_Task to complete_
When you reach the line that contains "Image resolution: width=976" below, transcribe it and each line after it word for word to the end of the records, omitting pictures.

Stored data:
+ + + +
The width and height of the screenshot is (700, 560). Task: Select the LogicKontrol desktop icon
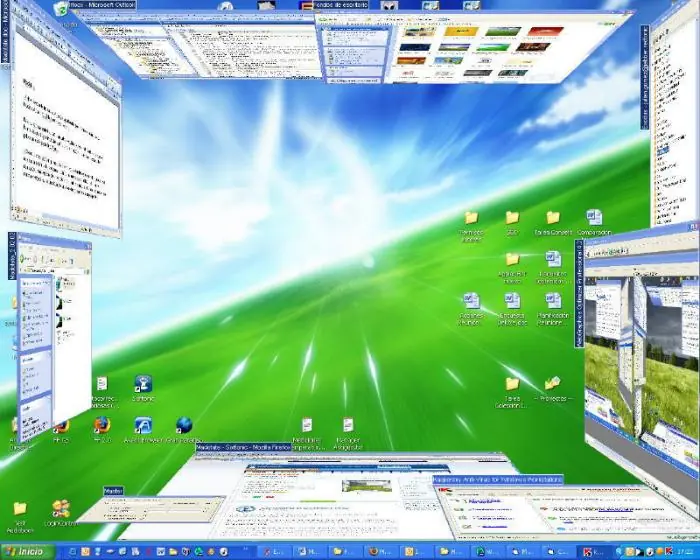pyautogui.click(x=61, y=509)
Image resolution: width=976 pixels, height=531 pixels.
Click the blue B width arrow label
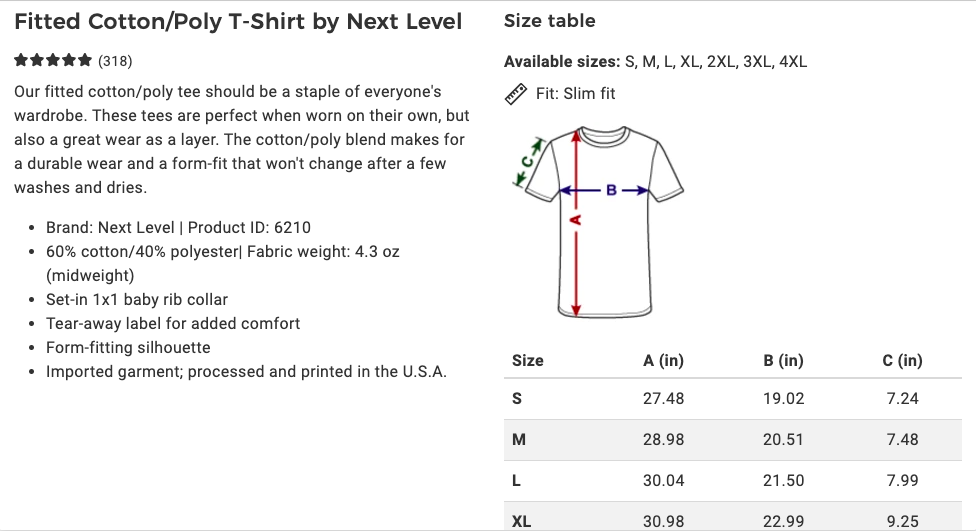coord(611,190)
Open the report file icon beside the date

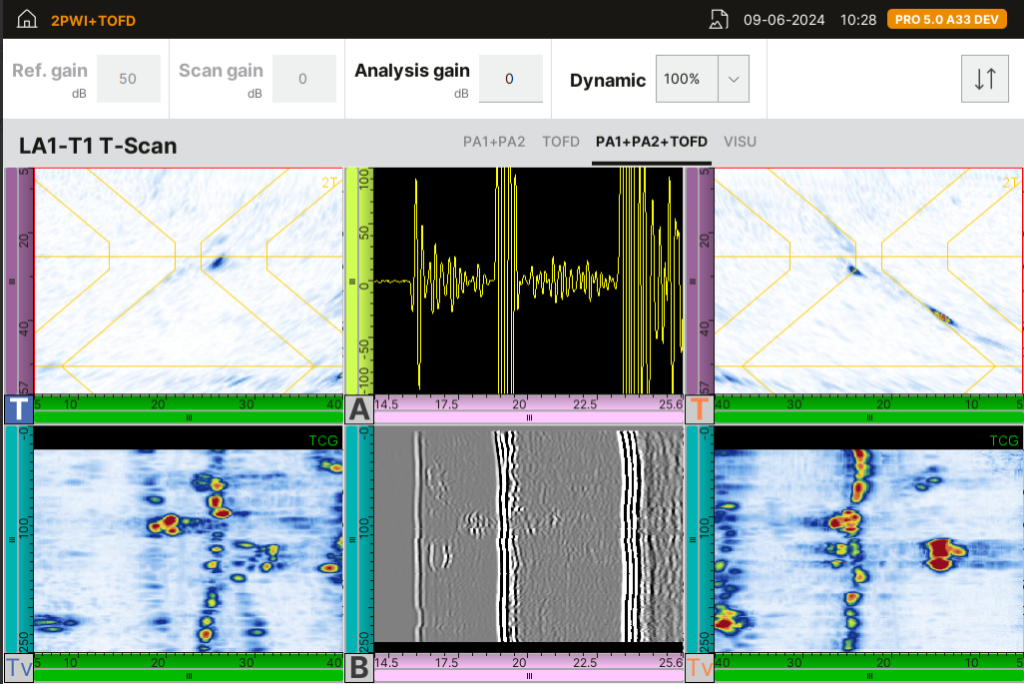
+ + + +
_Task solution_
Image resolution: width=976 pixels, height=531 pixels.
Click the blue B width arrow label
coord(611,190)
Open the report file icon beside the date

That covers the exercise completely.